[Rows of pointing data]
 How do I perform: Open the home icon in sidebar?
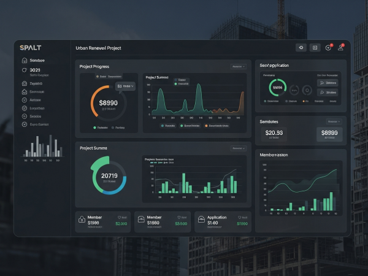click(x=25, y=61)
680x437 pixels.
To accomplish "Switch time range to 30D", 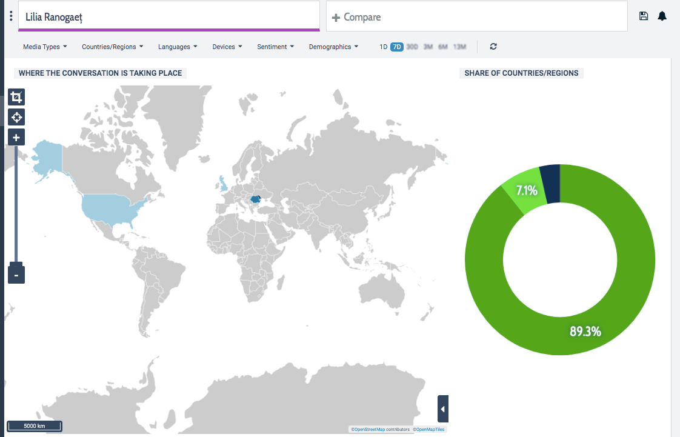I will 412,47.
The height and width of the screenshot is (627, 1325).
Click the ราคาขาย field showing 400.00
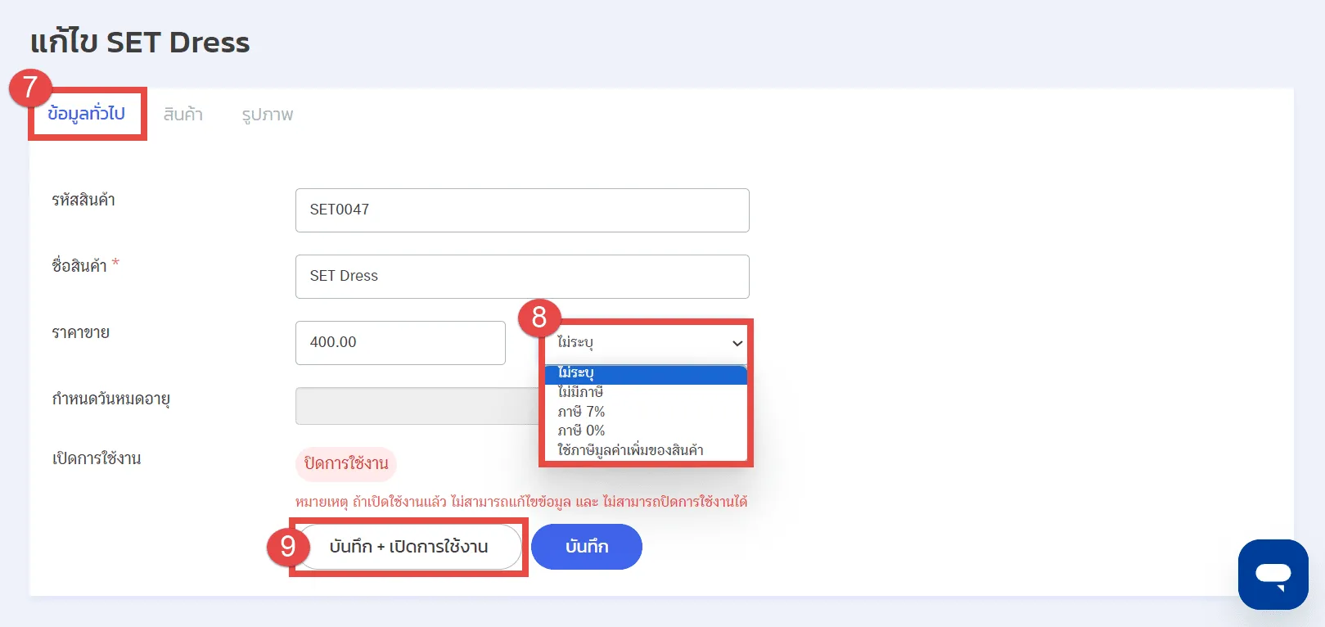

## Aim
Pick out each line in the items above that contains the word "height", and copy those lines.

## The reply
The height and width of the screenshot is (627, 1325).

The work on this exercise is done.